Other times, however, there may be no pain whatsoever in a patient with heart disease, and the illness can go on restricting the coronary artery for many years or even decades.

Eventually though, the patient will get to a point where a heart attack and it’s symptoms will develop, and sooner or later they will experience a potentially catastrophic heart attack.

Tests That May Show Heart Disease

The following types of tests should be ordered by a doctor for any patient who is thought to have symptoms of coronary heart disease:

  • Echocardiogram
  • Excursive or Exercise Stress Test
  • Angiogram/Angiography
  • ECG (Electrocardiogram)

These are some of the most common test a doctor will order to determine if his or her patient may be suffering from coronary heart disease.

Doctors Liability for Failure to Diagnose

If a doctor is found to have misread test results, failed to order tests when conditions should have called for it, or misinterpreted symptoms of coronary heart disease, then their may be potential for medical negligence. Additionally, an untimely or delayed diagnosis of coronary heart disease may also be grounds for medical negligence.

Medical negligence is a legal term referring to a doctors deviation from accepted medical standards of care, and a breach of legal duty to the patient.

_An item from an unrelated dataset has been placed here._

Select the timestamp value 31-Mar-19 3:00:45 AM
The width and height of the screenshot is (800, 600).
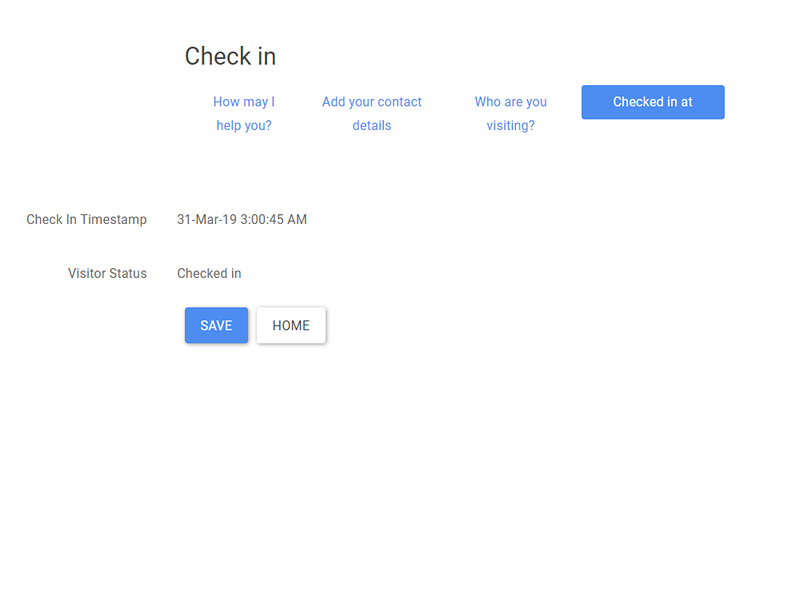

If a doctor is found to have negligently treated a patient, and this negligence caused injury, such as untreated heart disease, then he or she will be liable for all resulting damages done unto the patient.

Filing a Suit for Damages

In cases of medical negligence, the patient has the legal right to file a medical malpractice lawsuit against the doctor or treating hospital. This is a way to use the system of justice to demand compensation from the doctor or hospital for all injuries or damages caused the patient by the negligent medical treatment.

In the worst cases of undiagnosed coronary heart disease, or coronary artery disease, the untreated patient may suffer a massive heart attack and die. In these types of cases, family members can bring a suit on behalf of the lost loved one for medical malpractice as well as wrongful death.

Only an experienced medical malpractice lawyer is qualified to handle such complex cases, and they also have medical doctors on staff or readily available in order to assess a patients case and determine if in fact medical malpractice and negligence did occur, and exactly how it lead to an undue injury or wrongful death of a patient.